Parce que s'est là justement ce que nous propose Tavernier: suivre tout simplement l'itinéraire de ces trois jeunes, issus pour les deux premiers de famille aisée, dans leur désir de réussite (ouvrir une chaîne de boutiques de linge au USA) et leurs tentatives bien cruelles pour y parvenir, vols savamment prépares et meurtres sanguinairement commis).
Tavernier n'a pas cherché à faire une histoire morale où le mal serait opposé au bien ni à dépeindre ses protagonistes de façon a les faire passer pour méprisables, et pourtant les actions immondes qu'ils posent en toute insouciance portent le spectateur à les juger sévèrement; au contraire, sans aller jusqu'a dire qu'ils les aime, il les suit et les filme avec bienveillance, comme l'est le regard du père envers son enfant qui joue. Cependant, la bienveillance de Tavernier envers sa progéniture filmique ne va pas jusqu'a la défendre lorsqu'elle est fautive mais il ne la renie pas, non plus. C'est un grand art que de simplement montrer et faire voir...
Le film se termine sur le visage de Nathalie qui demande avec toute l'ingénuité du monde si elle pourra être relâchée après avoir signé la déposition incriminant ses deux acolytes et elle-même afin de pouvoir se rendre en vacances avec son père dans le Sud? Pas besoin ici de sortir tout l'attirail d'hémoglobine, d'effets spéciaux ni de musiques faussement modernes pour nous plonger dans un univers apocalyptique. Cette inconscience suffit.
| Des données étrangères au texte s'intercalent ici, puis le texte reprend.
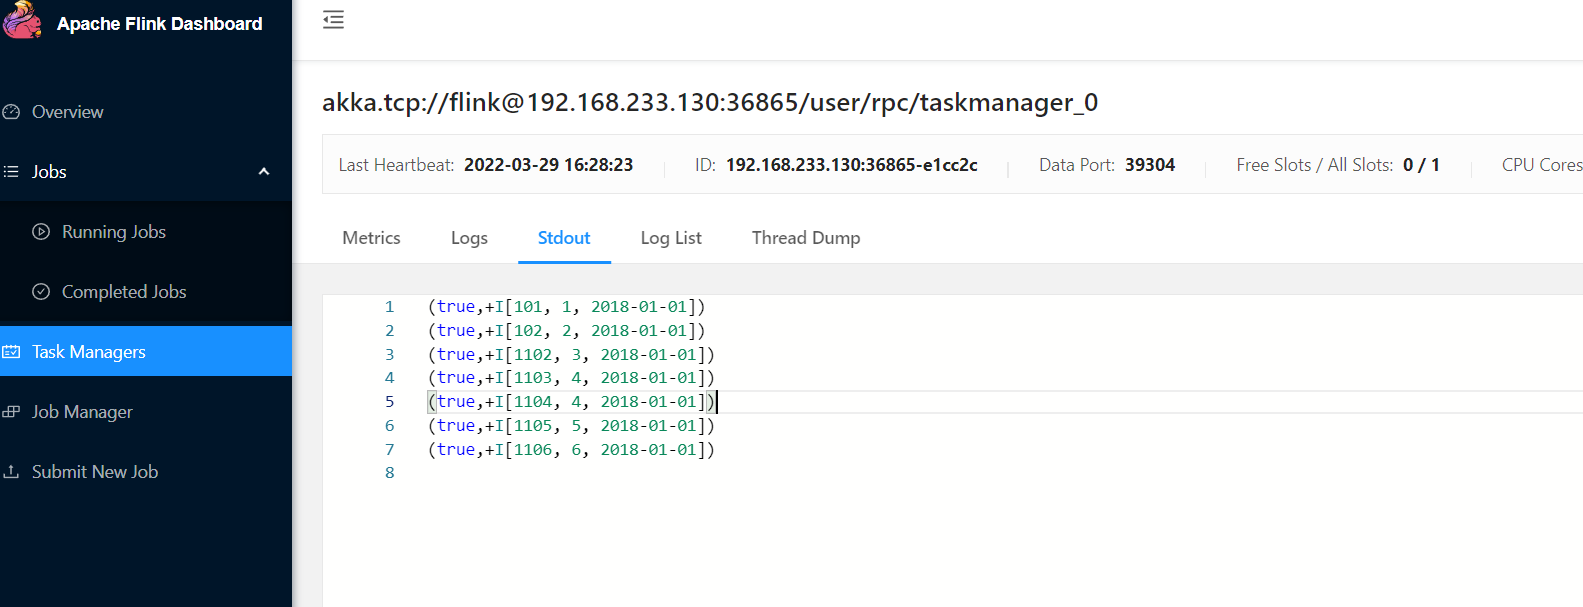The width and height of the screenshot is (1583, 607).
Task: View the Thread Dump tab
Action: point(806,238)
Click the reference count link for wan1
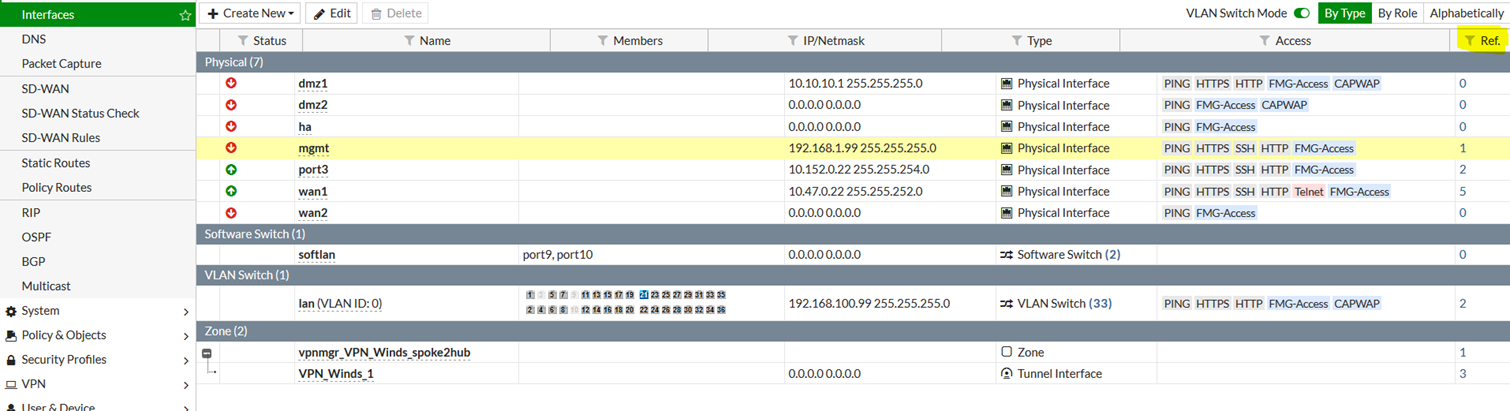The image size is (1510, 411). (1462, 191)
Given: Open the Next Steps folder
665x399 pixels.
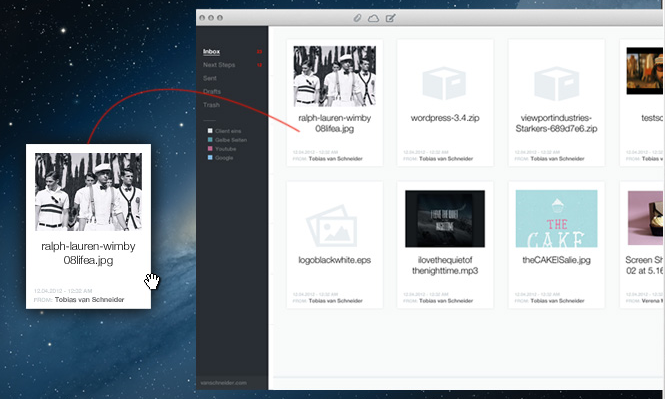Looking at the screenshot, I should [219, 65].
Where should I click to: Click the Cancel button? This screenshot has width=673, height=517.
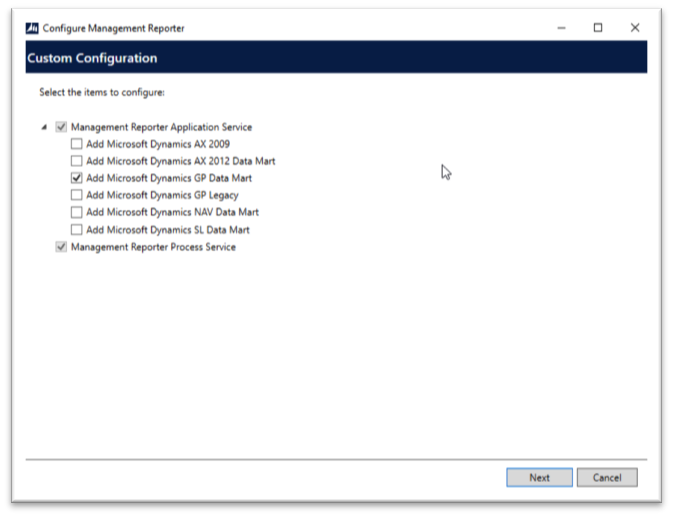pyautogui.click(x=607, y=477)
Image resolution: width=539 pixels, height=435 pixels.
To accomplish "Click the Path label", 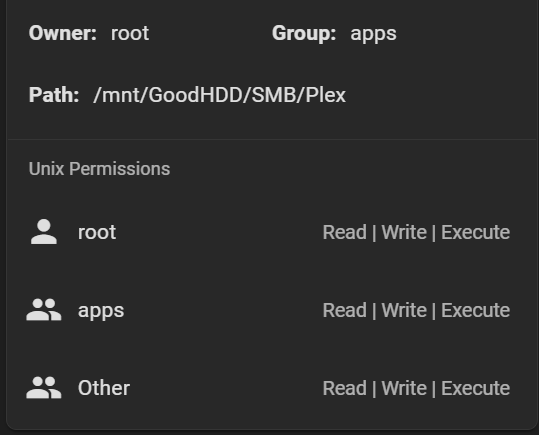I will pos(54,95).
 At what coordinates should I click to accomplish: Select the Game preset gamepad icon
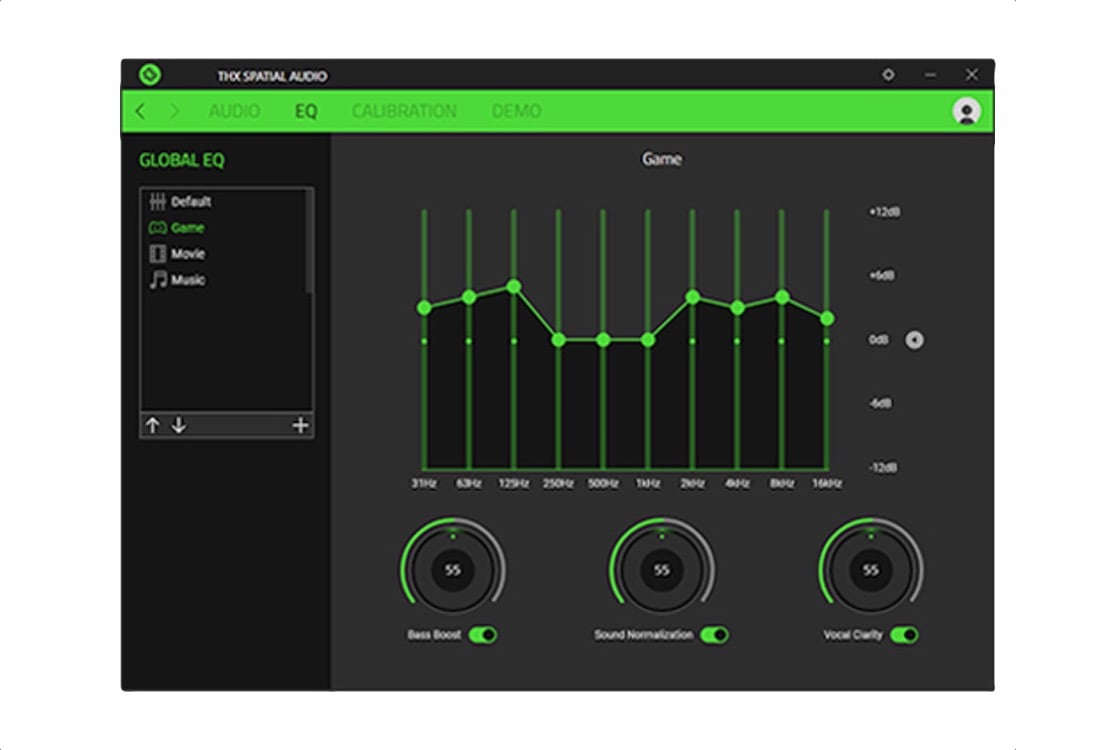[158, 227]
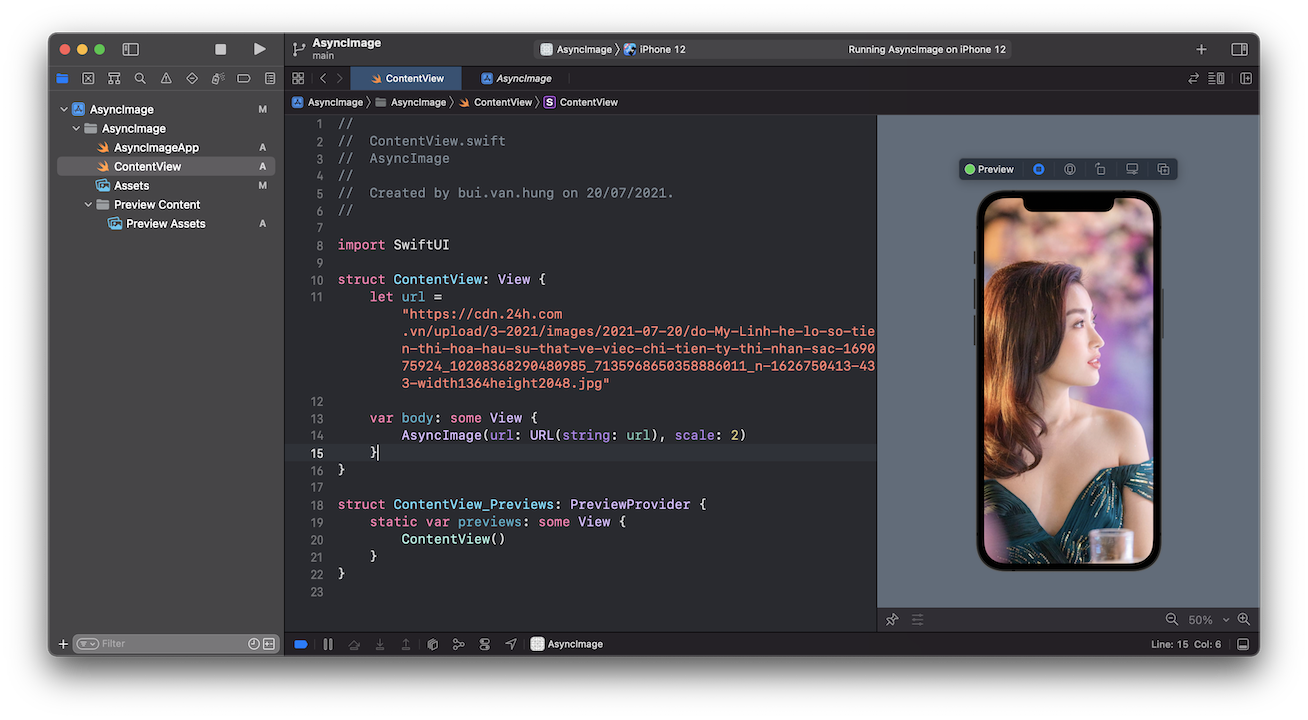
Task: Click the Debug Memory Graph icon
Action: coord(458,645)
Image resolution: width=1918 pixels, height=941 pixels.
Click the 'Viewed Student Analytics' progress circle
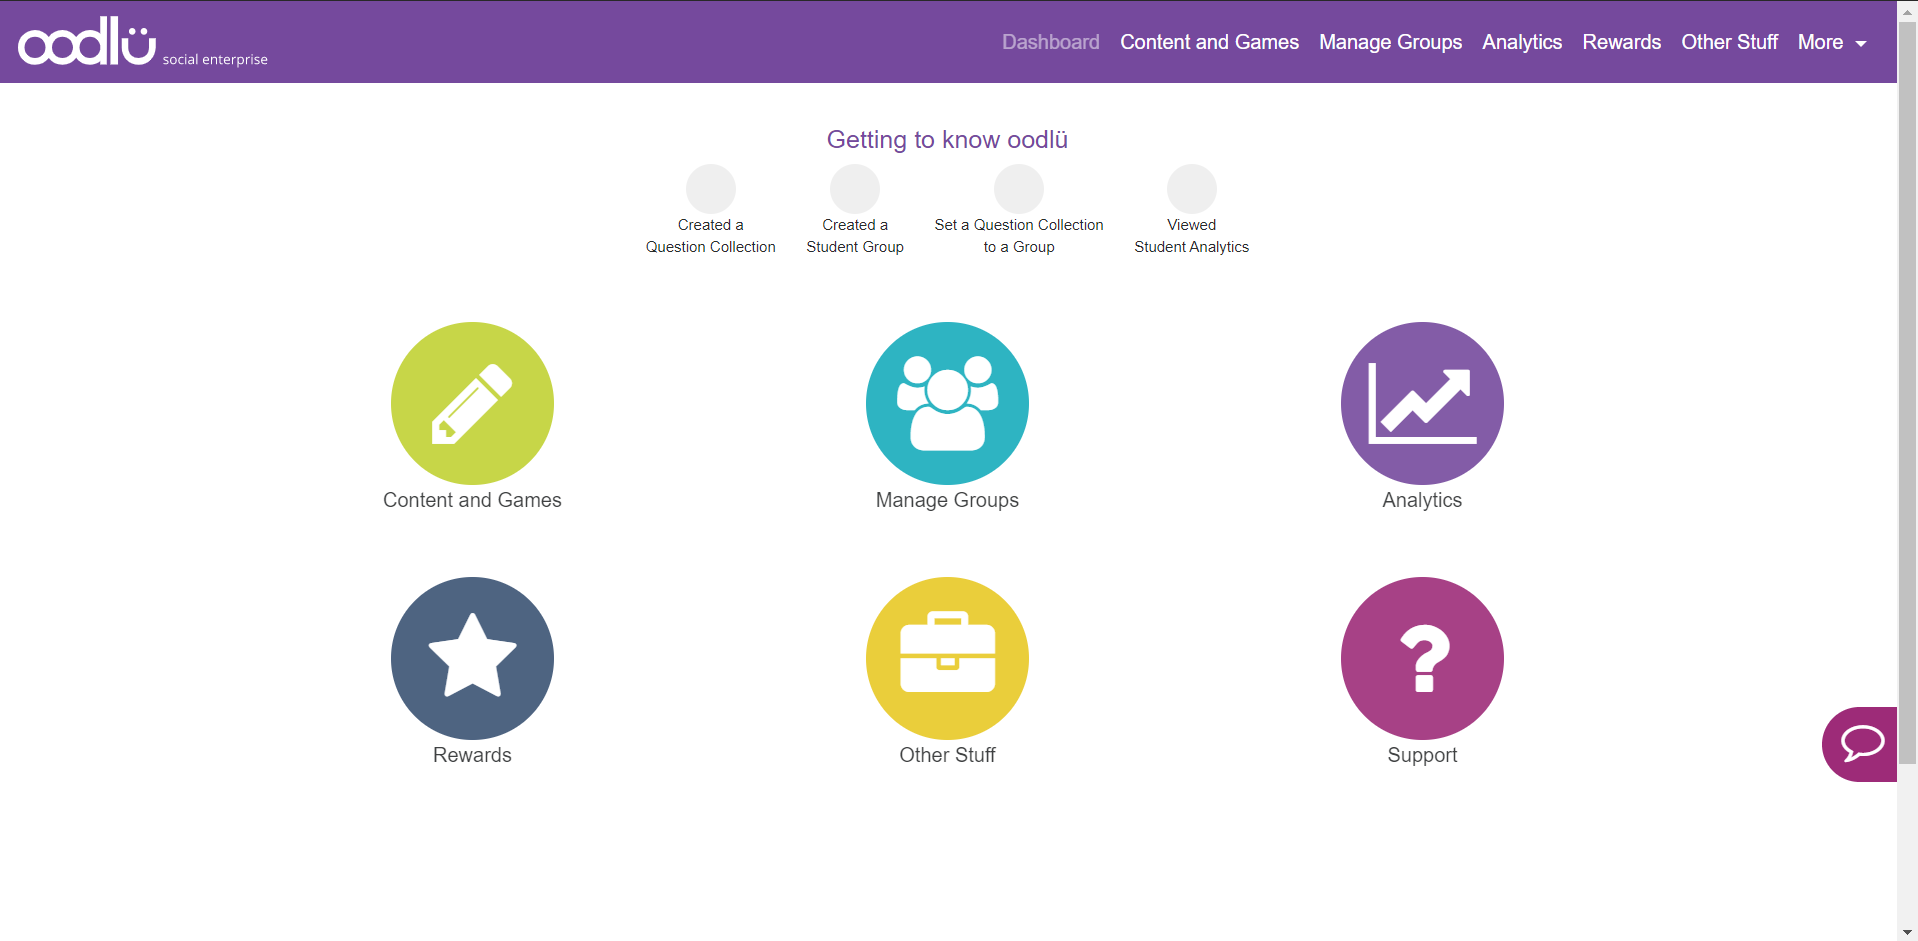1191,189
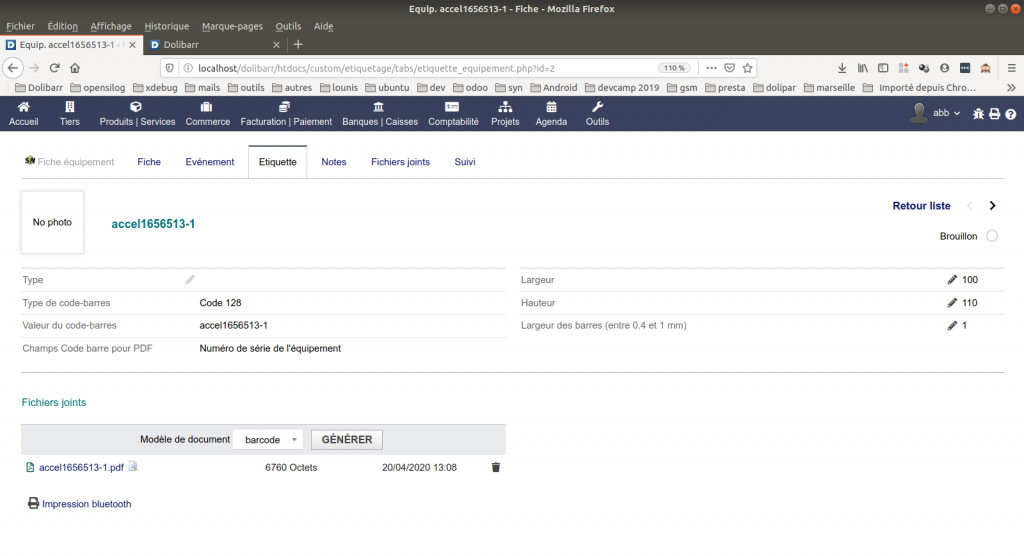1024x556 pixels.
Task: Switch to the Evénement tab
Action: [209, 162]
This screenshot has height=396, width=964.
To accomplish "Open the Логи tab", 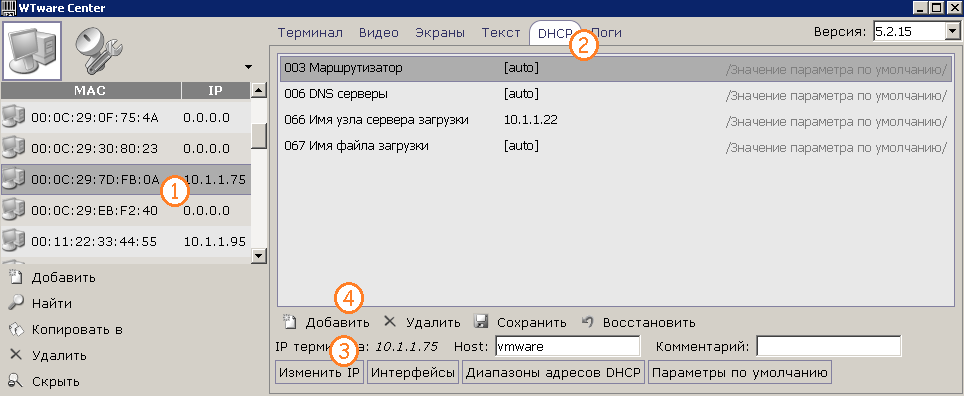I will [x=607, y=33].
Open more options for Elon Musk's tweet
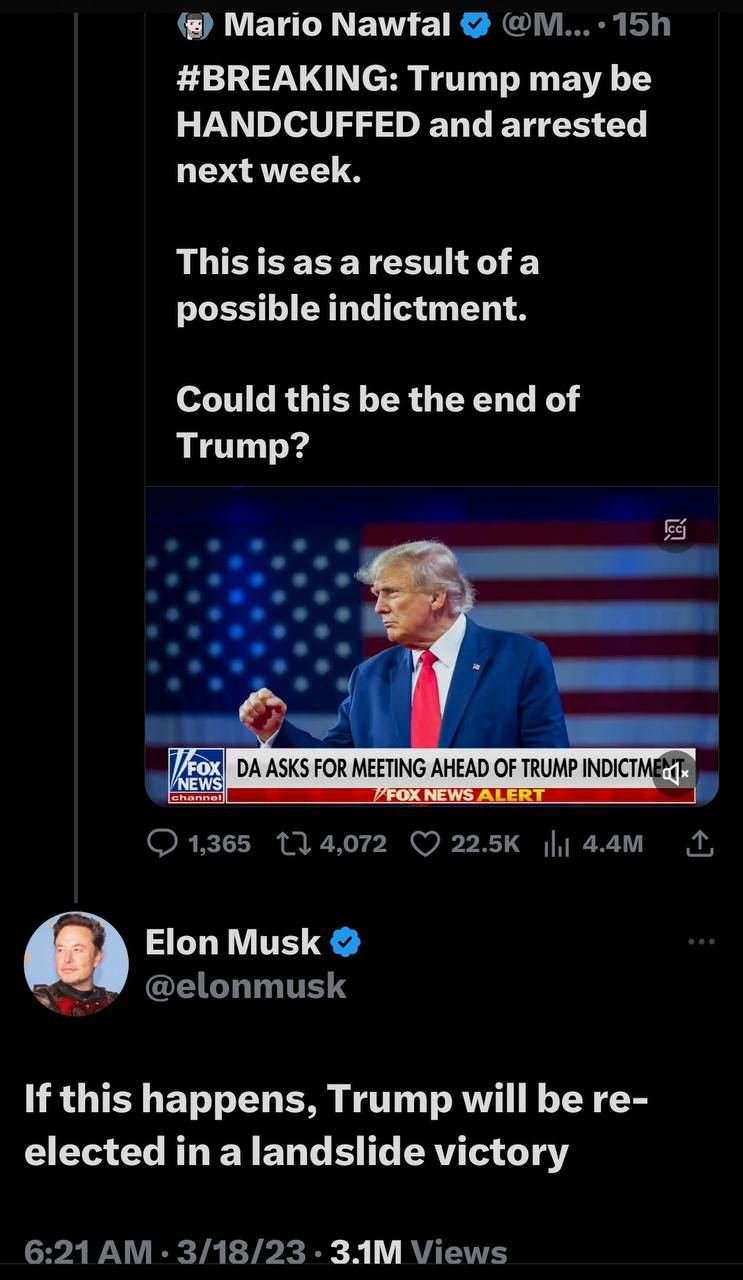 [x=701, y=941]
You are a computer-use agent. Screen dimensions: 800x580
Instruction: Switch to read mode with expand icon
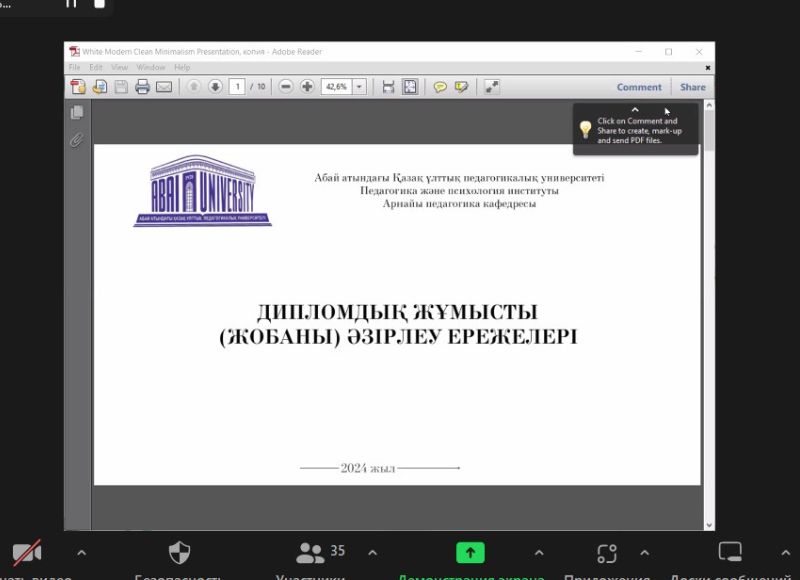[x=492, y=87]
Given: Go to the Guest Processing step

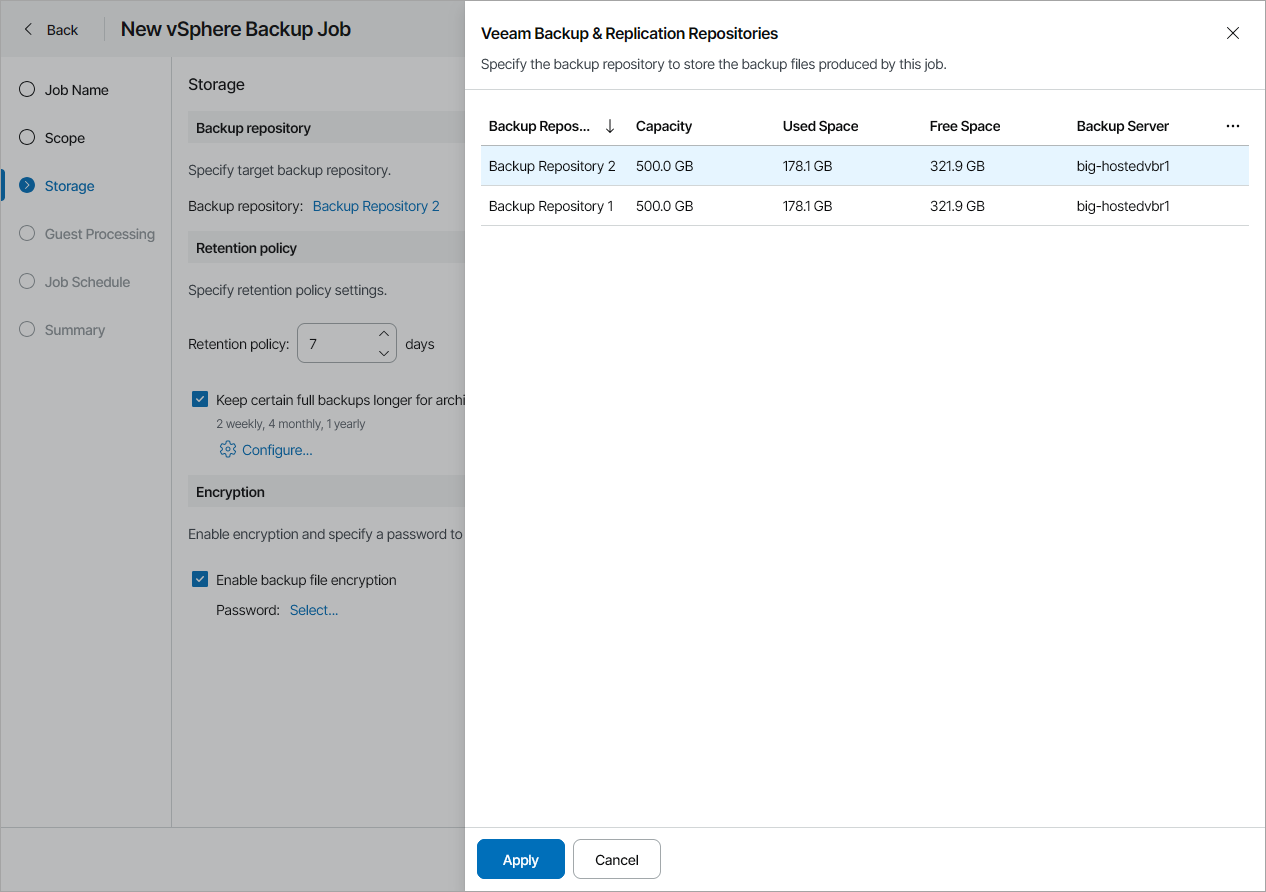Looking at the screenshot, I should point(26,233).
Tavernier se contente de faire ce qui est le plus difficile: s'en tenir a l'essentiel de son sujet, savoir placer sa camera, être attentif a l'expression d'un visage, couper pour créer un mouvement dynamique et utiliser le son de manière a transcender l'image! C'est ce qui tout bonnement s'appelle faire du cinéma.
Distribution[]
- Marie Gillain : Nathalie
- Olivier Sitruk : Eric
- Bruno Putzulu : Bruno
- Richard Berry : Alain
- Philippe Duclos : Antoine
- Marie Ravel : Karine
- Clotilde Courau : Patricia
- Jean-Louis Richard : Innkeeper
- Christophe Odent : Laurent
- Jean-Paul Comart : Michel
- Philippe Héliès : Pierre
- Jacky Nercessian : M. Tapiro
- Alain Sarde : Philippe
- Daniel Russo : Jean-Pierre
- Philippe Torreton : Le chef de la police
Fiche technique[]
- Titre : L'Appât
- Réalisation : Bertrand Tavernier
- Scénario : Bertrand Tavernier et Colo Tavernier, d'après le livre de Morgan Sportes
- Production : Frédéric Bourboulon et René Cleitman
- Musique : Philippe Haïm
- Photographie : Alain Choquart
- Montage : Luce Grunenwaldt
- Décors : Émile Ghigo
- Costumes : Marpessa Djian
- Pays d'origine : France
- Durée : 115 minutes
- Date de sortie : 8 mars 1995 (France)
- Film interdit aux moins de 12 ans lors de sa sortie en France
Récompenses[]
- Ours d'or au Festival de Berlin 1995.
- Prix de la meilleure actrice (Marie Gillain) et du meilleur montage, lors du Festival du film de Gramado 1995.
- Nomination au prix du meilleur espoir masculin (Olivier Sitruk) et meilleur espoir féminin (Marie Gillain), lors des César du cinéma 1996.